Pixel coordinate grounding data
━━━━━━━━━━━━━━━━

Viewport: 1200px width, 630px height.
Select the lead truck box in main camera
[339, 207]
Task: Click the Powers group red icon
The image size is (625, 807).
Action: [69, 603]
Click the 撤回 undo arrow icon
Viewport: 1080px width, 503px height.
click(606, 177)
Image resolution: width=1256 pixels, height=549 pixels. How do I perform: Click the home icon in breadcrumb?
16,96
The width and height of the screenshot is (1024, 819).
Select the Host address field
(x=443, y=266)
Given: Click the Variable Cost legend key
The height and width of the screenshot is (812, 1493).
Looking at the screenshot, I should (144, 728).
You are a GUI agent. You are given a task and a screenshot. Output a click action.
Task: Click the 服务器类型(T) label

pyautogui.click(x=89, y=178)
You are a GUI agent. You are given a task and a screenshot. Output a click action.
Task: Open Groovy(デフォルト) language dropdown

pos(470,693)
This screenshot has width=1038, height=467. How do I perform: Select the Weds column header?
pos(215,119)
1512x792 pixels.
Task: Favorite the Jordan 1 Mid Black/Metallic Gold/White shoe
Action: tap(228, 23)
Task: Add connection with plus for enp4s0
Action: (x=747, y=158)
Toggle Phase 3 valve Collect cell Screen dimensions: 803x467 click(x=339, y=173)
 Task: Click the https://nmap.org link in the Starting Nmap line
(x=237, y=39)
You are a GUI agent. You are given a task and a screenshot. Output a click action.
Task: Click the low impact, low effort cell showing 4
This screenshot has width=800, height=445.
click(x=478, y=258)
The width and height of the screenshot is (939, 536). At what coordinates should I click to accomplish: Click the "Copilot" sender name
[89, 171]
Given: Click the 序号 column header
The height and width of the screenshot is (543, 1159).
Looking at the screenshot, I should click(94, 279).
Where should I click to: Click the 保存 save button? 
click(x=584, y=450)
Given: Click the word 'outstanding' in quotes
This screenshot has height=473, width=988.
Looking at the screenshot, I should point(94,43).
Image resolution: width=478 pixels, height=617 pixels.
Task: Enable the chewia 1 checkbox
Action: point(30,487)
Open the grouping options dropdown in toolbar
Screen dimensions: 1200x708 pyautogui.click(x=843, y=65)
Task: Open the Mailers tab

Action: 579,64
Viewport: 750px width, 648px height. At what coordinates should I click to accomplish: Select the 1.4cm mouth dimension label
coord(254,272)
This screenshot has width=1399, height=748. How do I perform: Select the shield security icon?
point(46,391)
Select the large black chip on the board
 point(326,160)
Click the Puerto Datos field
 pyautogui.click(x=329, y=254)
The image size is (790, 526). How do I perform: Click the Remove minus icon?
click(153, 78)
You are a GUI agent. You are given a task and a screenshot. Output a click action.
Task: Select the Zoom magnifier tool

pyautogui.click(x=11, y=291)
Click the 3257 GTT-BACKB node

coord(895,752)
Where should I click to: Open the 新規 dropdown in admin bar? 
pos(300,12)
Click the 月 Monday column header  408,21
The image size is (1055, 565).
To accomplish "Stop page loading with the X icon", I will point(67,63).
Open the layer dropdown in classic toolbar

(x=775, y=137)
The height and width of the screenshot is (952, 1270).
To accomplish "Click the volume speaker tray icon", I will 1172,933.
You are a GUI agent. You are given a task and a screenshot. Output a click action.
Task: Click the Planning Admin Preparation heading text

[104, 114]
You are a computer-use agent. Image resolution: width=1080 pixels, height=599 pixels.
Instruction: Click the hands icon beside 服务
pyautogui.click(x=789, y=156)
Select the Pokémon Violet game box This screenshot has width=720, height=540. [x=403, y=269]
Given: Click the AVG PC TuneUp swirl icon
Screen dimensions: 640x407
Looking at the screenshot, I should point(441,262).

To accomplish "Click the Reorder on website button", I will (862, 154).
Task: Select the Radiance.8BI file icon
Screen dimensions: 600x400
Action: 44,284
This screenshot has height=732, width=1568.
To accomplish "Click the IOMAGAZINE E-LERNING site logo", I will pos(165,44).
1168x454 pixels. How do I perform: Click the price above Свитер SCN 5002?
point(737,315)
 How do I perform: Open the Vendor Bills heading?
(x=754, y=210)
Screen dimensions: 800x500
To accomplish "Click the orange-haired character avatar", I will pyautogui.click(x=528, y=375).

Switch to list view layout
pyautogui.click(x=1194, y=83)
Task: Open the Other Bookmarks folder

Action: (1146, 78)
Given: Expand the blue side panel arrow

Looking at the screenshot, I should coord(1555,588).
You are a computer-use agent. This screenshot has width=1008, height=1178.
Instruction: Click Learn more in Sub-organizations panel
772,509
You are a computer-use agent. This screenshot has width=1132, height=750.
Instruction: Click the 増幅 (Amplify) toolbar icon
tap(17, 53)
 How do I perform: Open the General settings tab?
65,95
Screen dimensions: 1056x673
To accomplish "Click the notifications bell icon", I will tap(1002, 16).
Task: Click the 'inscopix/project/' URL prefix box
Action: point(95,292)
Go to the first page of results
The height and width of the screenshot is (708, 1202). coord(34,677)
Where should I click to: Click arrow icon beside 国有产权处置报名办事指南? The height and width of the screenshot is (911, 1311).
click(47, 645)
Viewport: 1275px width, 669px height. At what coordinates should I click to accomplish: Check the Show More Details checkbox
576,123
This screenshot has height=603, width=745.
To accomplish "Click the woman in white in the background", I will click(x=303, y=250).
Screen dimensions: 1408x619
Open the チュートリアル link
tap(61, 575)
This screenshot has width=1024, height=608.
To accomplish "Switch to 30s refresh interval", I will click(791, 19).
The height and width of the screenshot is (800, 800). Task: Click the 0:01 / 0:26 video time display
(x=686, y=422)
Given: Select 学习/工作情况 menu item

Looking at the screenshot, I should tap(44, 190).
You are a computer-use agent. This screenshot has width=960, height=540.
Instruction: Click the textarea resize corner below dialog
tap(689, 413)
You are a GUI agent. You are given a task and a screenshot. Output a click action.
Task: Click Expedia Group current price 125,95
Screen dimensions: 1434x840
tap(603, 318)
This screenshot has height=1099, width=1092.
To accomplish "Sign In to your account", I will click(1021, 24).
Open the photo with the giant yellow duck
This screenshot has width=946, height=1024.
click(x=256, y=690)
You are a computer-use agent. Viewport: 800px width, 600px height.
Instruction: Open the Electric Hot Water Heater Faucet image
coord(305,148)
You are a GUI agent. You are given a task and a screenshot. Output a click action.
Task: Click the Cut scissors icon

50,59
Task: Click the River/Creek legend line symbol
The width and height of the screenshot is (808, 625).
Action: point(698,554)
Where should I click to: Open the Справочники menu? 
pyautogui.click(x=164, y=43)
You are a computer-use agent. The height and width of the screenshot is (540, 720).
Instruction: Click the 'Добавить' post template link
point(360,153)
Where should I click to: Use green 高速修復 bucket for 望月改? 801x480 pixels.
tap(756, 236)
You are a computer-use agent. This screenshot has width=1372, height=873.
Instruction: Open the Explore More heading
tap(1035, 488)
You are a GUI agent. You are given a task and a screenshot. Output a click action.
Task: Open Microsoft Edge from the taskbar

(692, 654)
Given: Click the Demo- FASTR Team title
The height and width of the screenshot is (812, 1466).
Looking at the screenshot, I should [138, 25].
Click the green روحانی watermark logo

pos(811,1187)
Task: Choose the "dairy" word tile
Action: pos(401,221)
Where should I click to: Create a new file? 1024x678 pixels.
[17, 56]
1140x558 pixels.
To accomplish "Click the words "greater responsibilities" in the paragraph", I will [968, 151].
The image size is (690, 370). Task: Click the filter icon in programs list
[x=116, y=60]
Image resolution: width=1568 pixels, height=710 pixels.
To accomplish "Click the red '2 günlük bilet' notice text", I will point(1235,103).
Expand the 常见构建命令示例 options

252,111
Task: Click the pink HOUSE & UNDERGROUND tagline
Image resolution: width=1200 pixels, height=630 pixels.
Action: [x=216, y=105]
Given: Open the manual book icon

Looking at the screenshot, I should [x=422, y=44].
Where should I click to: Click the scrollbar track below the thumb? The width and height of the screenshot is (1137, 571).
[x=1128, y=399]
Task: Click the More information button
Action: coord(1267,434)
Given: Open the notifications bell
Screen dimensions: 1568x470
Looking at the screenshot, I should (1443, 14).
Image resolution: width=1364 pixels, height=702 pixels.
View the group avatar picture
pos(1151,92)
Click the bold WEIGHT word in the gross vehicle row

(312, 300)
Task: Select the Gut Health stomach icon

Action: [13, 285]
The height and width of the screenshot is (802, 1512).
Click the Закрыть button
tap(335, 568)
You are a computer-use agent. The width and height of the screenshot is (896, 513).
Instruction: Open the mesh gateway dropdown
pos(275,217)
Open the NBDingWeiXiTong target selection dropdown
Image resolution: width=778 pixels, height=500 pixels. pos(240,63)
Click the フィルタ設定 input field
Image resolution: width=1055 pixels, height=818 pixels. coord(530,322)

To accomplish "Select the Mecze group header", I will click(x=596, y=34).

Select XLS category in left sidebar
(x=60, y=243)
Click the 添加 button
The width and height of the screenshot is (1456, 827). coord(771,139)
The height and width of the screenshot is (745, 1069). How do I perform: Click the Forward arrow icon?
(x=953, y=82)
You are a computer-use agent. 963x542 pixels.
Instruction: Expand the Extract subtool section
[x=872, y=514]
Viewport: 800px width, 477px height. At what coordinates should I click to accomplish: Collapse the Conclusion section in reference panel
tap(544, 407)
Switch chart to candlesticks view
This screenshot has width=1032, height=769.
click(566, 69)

━━━━━━━━━━━━━━━━

Problem to solve:
Output exactly the lines of the records from the first through the one bearing "Given: Click the word 'outstanding' in quotes", both ends included.

Result:
Viewport: 1200px width, 630px height.
Select the lead truck box in main camera
[339, 207]
Task: Click the Powers group red icon
The image size is (625, 807).
Action: [69, 603]
Click the 撤回 undo arrow icon
Viewport: 1080px width, 503px height.
click(606, 177)
Image resolution: width=1256 pixels, height=549 pixels. How do I perform: Click the home icon in breadcrumb?
16,96
The width and height of the screenshot is (1024, 819).
Select the Host address field
(x=443, y=266)
Given: Click the Variable Cost legend key
The height and width of the screenshot is (812, 1493).
Looking at the screenshot, I should (144, 728).
You are a GUI agent. You are given a task and a screenshot. Output a click action.
Task: Click the 服务器类型(T) label

pyautogui.click(x=89, y=178)
You are a GUI agent. You are given a task and a screenshot. Output a click action.
Task: Open Groovy(デフォルト) language dropdown

pos(470,693)
This screenshot has width=1038, height=467. How do I perform: Select the Weds column header?
pos(215,119)
1512x792 pixels.
Task: Favorite the Jordan 1 Mid Black/Metallic Gold/White shoe
Action: tap(228, 23)
Task: Add connection with plus for enp4s0
Action: (x=747, y=158)
Toggle Phase 3 valve Collect cell Screen dimensions: 803x467 click(x=339, y=173)
 Task: Click the https://nmap.org link in the Starting Nmap line
(x=237, y=39)
You are a GUI agent. You are given a task and a screenshot. Output a click action.
Task: Click the low impact, low effort cell showing 4
This screenshot has width=800, height=445.
click(x=478, y=258)
The width and height of the screenshot is (939, 536). At what coordinates should I click to accomplish: Click the "Copilot" sender name
[89, 171]
Given: Click the 序号 column header
The height and width of the screenshot is (543, 1159).
Looking at the screenshot, I should click(94, 279).
Where should I click to: Click the 保存 save button? 
click(x=584, y=450)
Given: Click the word 'outstanding' in quotes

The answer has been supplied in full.